Typical workflow: run specture list to find the spec you need, then specture status --spec N to see its tasks and progress.

specture new

Create a new spec file with automatic numbering and branch.

bash
# Non-interactive: provide title via flag (required for agents)
specture new --title "Feature name"

# Pipe full body content
cat spec-body.md | specture new --title "Feature name"

# Skip branch creation
specture new --title "Feature name" --no-branch

# Skip opening editor
specture new --title "Feature name" --no-editor

# Preview without creating anything
specture new --title "Feature name" --dry-run

Aliases: new, n, add, a

specture validate

Validate that specs follow the Specture System format.

bash
# Validate all specs
specture validate

# Validate a specific spec by number
specture validate --spec 3
specture validate -s 42

Checks: valid frontmatter (number and status), no duplicate numbers, description present, task list present.

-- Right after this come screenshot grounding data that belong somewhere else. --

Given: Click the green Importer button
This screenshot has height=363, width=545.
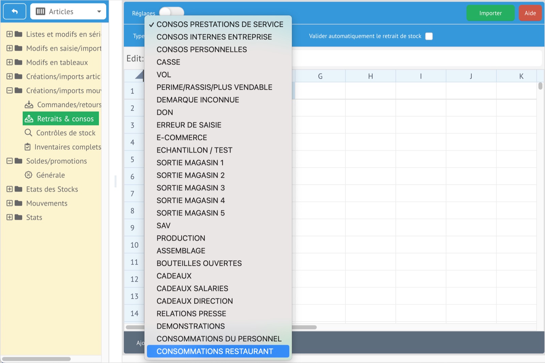Looking at the screenshot, I should pyautogui.click(x=490, y=13).
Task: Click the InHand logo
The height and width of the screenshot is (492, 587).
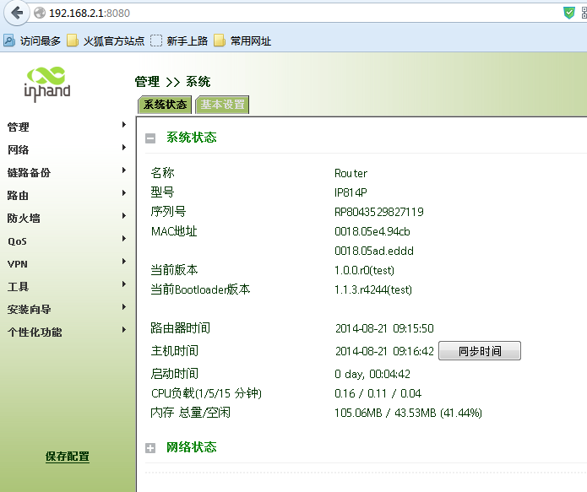Action: coord(47,83)
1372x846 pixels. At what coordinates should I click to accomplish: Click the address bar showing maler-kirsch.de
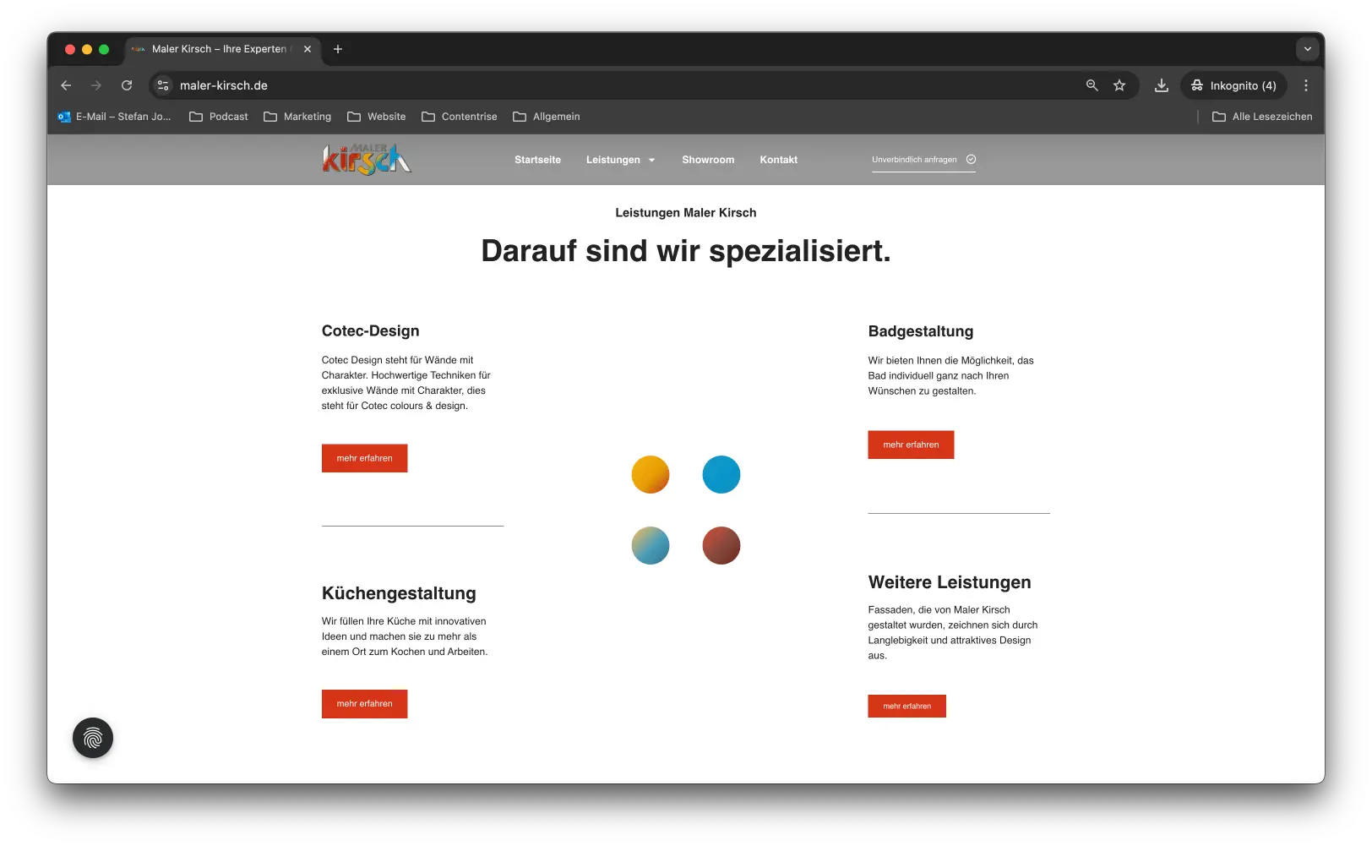point(591,85)
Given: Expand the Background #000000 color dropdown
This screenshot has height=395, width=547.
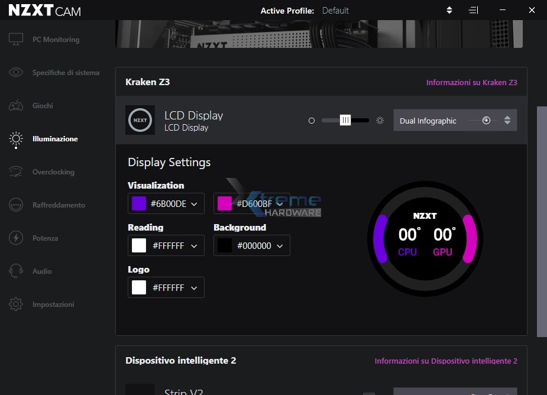Looking at the screenshot, I should 280,246.
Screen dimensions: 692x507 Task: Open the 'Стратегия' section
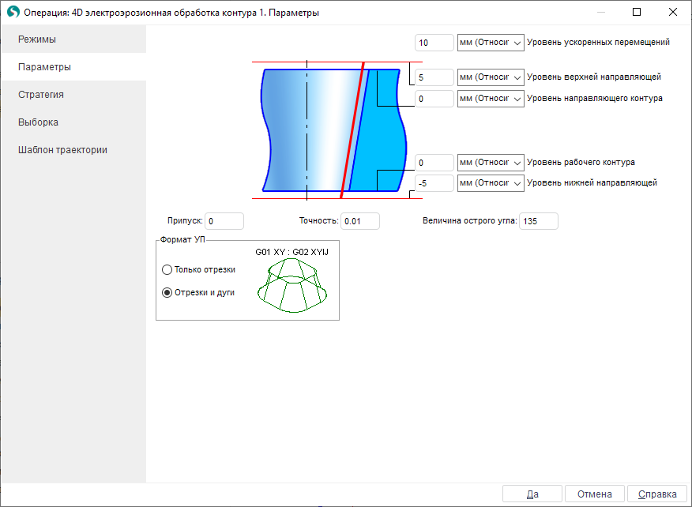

Warns on number/filename mismatch.

Aliases: validate, v

specture setup

Initialize or update the Specture System in a repository.

bash
# Non-interactive setup
specture setup --yes

# Preview without changes
specture setup --dry-run

# Force AGENTS.md update prompt
specture setup --update-agents --yes

Aliases: setup, update, u

specture rename

Rename a spec file and update all markdown links in the specs directory.

bash
# Rename spec 3 to status-command.md
specture rename --spec 3 status-command

# Preview changes
specture rename --spec 3 status-command --dry-run

Spec Status Workflow

Specs move through these statuses:

  1. draft — Being written and refined
  2. approved — Ready for implementation
  3. in-progress — Implementation underway (tasks being checked off)
  4. completed — All tasks done
  5. rejected — Reviewed and rejected

If a spec has no explicit status in frontmatter, it is inferred from tasks:

  • No task list or no complete tasks → draft
  • Mix of complete and incomplete → in-progress
  • All tasks complete → completed

Commit Messages

Use conventional commits:

  • feat: — new features
  • fix: — bug fixes
  • refactor: — code restructuring
  • docs: — documentation
  • test: — test changes

Precedence

Higher-numbered specs take precedence over lower-numbered ones when they conflict. Completed specs are historical records — do not retroactively update them (except to fix typos or factual errors).

Spec Format Reference

For detailed spec file format (frontmatter fields, sections, naming conventions), see references/spec-format.md.